Cross-Validation Results with 30% Test Data

    The table below displays the cross-validation results for the models with a test data split of 30% instead of 20%. The accuracy scores for each fold as well as the average accuracy across each of the five folds for every model.

70/30 Training Test Split Model Cross-Validation
Model Fold 1 Fold 2 Fold 3 Fold 4 Fold 5 Mean Acc.
LinReg 0.2605 0.2468 0.2489 0.2477 0.2743 0.2552
XGB 0.7203 0.7197 0.7234 0.7265 0.7520 0.7284
RF 0.7067 0.7110 0.7023 0.7060 0.7209 0.7098
SVM 0.7178 0.7110 0.7141 0.7247 0.7253 0.7190
GNB 0.6861 0.6917 0.6967 0.7122 0.7048 0.6987

    Changing the test split slightly impacted the performance of some of the models. XGBoost still was the best-performing model with an average accuracy of 0.7284 and again had the highest accuracy fold in fold five with an accuracy of 0.7520. SVM and random forest still remain less accurate but get a slight boost in overall accuracy with 0.7190 and 0.7098, respectively. It is intriguing to note that Gaussian Naïve Bayes performed slightly worse than the baseline. Linear regression remained the weakest model in accuracy across all folds. This experiment shows that affecting the size of the model’s data test split can affect accuracy across cross-validation experiments. It also shows that tree-based and kernel-based methods still outperform simpler linear models.

Cross-Validation Results with Best Feature Selection

    In this table, the models used features based on feature importance rankings. Below are the accuracy scores for each fold and the average accuracy across five folds for each model.
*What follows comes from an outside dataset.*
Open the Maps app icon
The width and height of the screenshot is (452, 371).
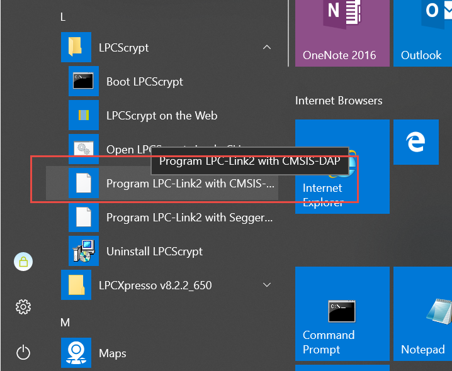(x=76, y=353)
Best Features Model Cross-Validation
Model Fold 1 Fold 2 Fold 3 Fold 4 Fold 5 Mean Acc.
LinReg 0.4344 0.4331 0.4436 0.4451 0.4419 0.4400
XGB 0.8070 0.8102 0.8282 0.8146 0.8167 0.8153
RF 0.8037 0.7852 0.8026 0.8010 0.8010 0.7987
SVM 0.8140 0.8059 0.8249 0.8167 0.8151 0.8153
GNB 0.7972 0.7868 0.8004 0.7874 0.7776 0.7891

    Selecting the top five most important features improved model preference and accuracy across the board. XGB and SVM had the highest average accuracy at 0.8153. This result is roughly a .1 jump from the baseline, showing the effectiveness of selecting the right features to improve predictive accuracy. Random forest had an average accuracy of 0.7987, while Gaussian Naïve Bayes had an average accuracy of 0.7891. Both of these models had a decent jump in accuracy. The biggest jump in accuracy was from linear regression. In the baseline cross-validation, linear regression had an average accuracy of 0.2564, while the linear model in this experiment jumped to an average accuracy of 0.44. With this being said, it still underperforms when compared to the other four models. This experiment shows the importance of features when it comes to model efficiency and accuracy.

Threats to Validity

    One threat to validity in these experiments is the splitting of data into test and training sets. As seen in the experiment where the training set to test set ratio was split into 70:30, it changed how well the predictions were made compared to the baseline model, which had an 80:20 training set to test set ratio. Different splits can lead to different performances in accuracy from different models, which can lead to potentially inaccurate evaluations of how well the models perform.

    Another important concern from the experiments is how poorly XGB performed when tested on real-world results. This can be due to overfitting and generalization. When running cross-validation experiments, XGB performed well throughout each of the tests but struggled with its real-world application. The overfitting or generalization can lead to the results of the model being inaccurate compared to what the model’s prediction capabilities are.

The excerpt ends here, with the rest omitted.